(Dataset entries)
----

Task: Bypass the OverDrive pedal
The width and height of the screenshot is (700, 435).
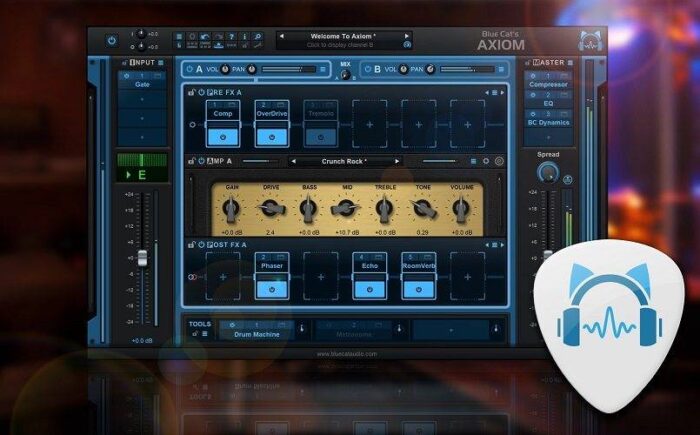Action: click(272, 135)
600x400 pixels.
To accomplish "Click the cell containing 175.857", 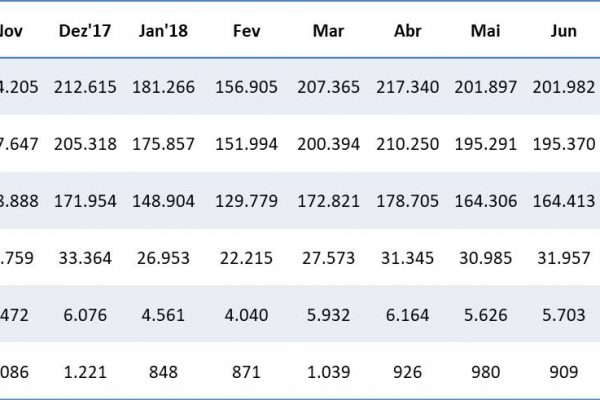I will 160,145.
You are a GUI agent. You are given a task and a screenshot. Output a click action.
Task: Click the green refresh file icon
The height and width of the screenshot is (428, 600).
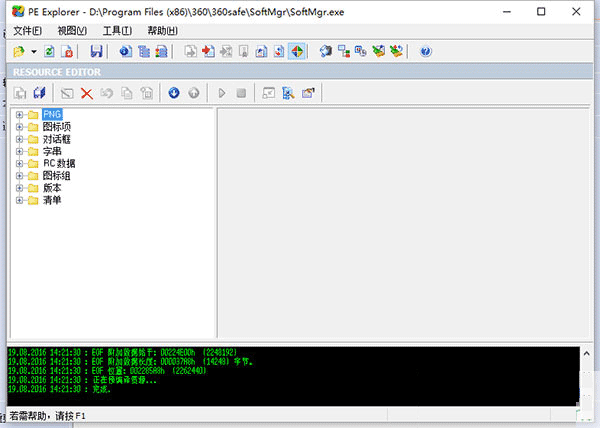pyautogui.click(x=48, y=51)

----

== Task statement ==
Write the lines from the one containing "You are a GUI" through the end of the data above exactly as they appear, and do not carry over any picture.

== Response to the exercise ==
You are a GUI agent. You are given a task and a screenshot. Output a click action.
Task: Click the green refresh file icon
The height and width of the screenshot is (428, 600).
pyautogui.click(x=48, y=51)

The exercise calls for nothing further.